Vimeo offers a secure video hosting solution designed for HIPAA-regulated customers. We enter into Business Associate Agreements (BAA) with covered entities and business associates on eligible Vimeo Enterprise plans. For more details, see HIPAA Compliance for Vimeo Enterprise.

Vimeo Enterprise is hosted on Google Cloud Platform with servers primarily located in the United States. Our infrastructure operates across multiple global regions to ensure optimal performance and compliance options.

For European customers, Vimeo Enterprise offers EU data residency solutions to meet GDPR compliance requirements, ensuring your data remains within European data centers when needed.

Vimeo’s Privacy Policy and Enterprise Data Processing Addendum explain the information that Vimeo collects when you use our products and services, how that information is used, with whom it may be shared, and your privacy choices.

Please see this list of our current sub-processors below.

Vimeo enforces machine-based authentication to ensure consistent security access controls.

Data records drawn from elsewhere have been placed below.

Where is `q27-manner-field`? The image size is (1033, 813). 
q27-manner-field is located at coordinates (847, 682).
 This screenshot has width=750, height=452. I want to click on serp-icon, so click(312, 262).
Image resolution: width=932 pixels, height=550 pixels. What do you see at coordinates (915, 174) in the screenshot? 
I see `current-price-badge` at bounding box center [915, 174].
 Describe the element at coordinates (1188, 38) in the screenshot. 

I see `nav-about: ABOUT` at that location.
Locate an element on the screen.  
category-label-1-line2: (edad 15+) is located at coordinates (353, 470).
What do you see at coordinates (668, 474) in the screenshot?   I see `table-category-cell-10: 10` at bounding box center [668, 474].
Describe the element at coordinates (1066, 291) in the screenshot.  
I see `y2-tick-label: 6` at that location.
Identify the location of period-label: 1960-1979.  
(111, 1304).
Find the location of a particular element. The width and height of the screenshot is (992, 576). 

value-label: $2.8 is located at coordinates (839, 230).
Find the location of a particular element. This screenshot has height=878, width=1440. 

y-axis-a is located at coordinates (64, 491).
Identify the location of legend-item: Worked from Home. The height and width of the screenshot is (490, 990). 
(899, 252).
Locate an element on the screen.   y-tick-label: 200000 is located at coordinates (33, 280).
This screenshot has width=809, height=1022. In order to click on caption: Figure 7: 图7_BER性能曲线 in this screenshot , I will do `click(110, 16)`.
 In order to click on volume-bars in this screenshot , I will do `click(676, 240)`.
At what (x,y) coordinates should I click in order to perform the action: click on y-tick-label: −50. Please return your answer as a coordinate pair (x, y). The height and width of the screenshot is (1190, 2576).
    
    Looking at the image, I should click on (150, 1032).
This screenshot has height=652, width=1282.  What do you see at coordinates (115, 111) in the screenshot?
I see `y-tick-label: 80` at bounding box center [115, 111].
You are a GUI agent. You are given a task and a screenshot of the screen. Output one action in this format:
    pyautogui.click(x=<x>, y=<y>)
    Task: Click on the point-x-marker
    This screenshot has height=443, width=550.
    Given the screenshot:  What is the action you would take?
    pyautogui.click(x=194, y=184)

All Vimeo users, both within and outside Vimeo’s network, must be authenticated, authorized, and validated for security configuration and posture before gaining or maintaining access to applications and customer data.

Vimeo enforces single sign-on with multi-factor authentication (MFA) for access to internal systems that store customer data.

Vimeo implements role-based access controls when provisioning access to internal systems.

Employees and contractors are only permitted to access data to fulfill their job roles and responsibilities.

Access reviews for critical systems are conducted on a quarterly basis.

Vimeo has established controls to respond quickly and efficiently in the event of an incident that results in a compromise of Vimeo services.

Vimeo maintains a status page to update customers on any outages.

Vimeo uses cloud infrastructure, which in turn uses distributed physical data centers that can be leveraged in the event of a natural disaster or other significant event to mitigate against loss of service. Distributed locations allow for server failover in the event of location specific disasters.